Any summation of cancer risk estimates must be made with care, because different sets of assumptions can lead to different results. Different models, for example, have been applied to epidemiologic data and animal toxicologic data. In addition, the exposures in epidemiologic studies, although rarely known with any accuracy, are a fortiori in the range of past human exposures and often much closer to environmental exposures of current concern than are those of animal studies.
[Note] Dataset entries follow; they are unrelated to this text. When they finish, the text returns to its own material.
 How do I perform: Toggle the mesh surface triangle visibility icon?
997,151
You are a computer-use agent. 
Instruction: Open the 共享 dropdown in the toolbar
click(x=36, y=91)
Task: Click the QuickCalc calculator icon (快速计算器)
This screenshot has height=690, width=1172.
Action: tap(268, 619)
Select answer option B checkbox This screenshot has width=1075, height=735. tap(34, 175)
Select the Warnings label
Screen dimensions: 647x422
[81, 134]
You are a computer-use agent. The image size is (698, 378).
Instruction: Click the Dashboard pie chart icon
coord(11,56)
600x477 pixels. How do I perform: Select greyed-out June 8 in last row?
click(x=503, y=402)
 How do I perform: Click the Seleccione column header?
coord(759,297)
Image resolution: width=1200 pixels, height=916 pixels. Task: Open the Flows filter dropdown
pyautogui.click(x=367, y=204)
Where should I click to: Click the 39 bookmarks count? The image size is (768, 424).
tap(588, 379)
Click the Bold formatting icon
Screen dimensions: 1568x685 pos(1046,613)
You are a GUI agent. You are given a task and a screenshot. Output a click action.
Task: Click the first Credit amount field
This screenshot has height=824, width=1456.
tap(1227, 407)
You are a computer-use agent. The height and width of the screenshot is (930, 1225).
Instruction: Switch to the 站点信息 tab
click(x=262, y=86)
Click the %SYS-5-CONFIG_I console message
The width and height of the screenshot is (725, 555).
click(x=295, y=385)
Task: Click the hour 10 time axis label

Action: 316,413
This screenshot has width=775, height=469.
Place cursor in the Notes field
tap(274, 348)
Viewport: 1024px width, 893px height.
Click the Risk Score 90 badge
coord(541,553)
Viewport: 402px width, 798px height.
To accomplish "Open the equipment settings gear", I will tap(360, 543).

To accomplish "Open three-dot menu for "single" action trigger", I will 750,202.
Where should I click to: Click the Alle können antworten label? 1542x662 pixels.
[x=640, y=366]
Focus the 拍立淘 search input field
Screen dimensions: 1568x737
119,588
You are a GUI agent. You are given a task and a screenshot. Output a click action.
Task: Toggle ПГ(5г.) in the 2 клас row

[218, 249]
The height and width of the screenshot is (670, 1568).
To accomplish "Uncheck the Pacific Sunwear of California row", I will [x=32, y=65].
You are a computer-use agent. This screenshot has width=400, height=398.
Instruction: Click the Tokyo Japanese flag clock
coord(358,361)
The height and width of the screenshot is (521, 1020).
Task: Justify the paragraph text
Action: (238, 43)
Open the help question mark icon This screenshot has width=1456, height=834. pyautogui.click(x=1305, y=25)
If upper-bound risk estimates are used, even more caveats need to be applied in the summation exercise. It is true that the sum of the upper bounds is an upper bound of the sum, but the sum of the upper 95% confidence limits is not such a limit for the sum. Moreover, the calculations of these upper bounds for the multistage model (EPA, 1986a) are heavily influenced by the linearity of the underlying dose-response data. Relatively linear data give rise to relatively tight confidence limits; nonlinear data generally do not, because data at the higher doses become less and less informative about lower doses as curvature over the intervening range of doses increases.

For carcinogens, the most important research needs are those associated with the development of better estimates of dose-response relationships and risks for individual carcinogens in drinking water. Additional research also needs to be directed toward a better understanding of the mechanisms of carcinogenesis and the development of improved risk assessment models that better reflect the underlying biology. The replacement of existing models with improved models could alter the conclusions about the assumption of response additivity at low doses.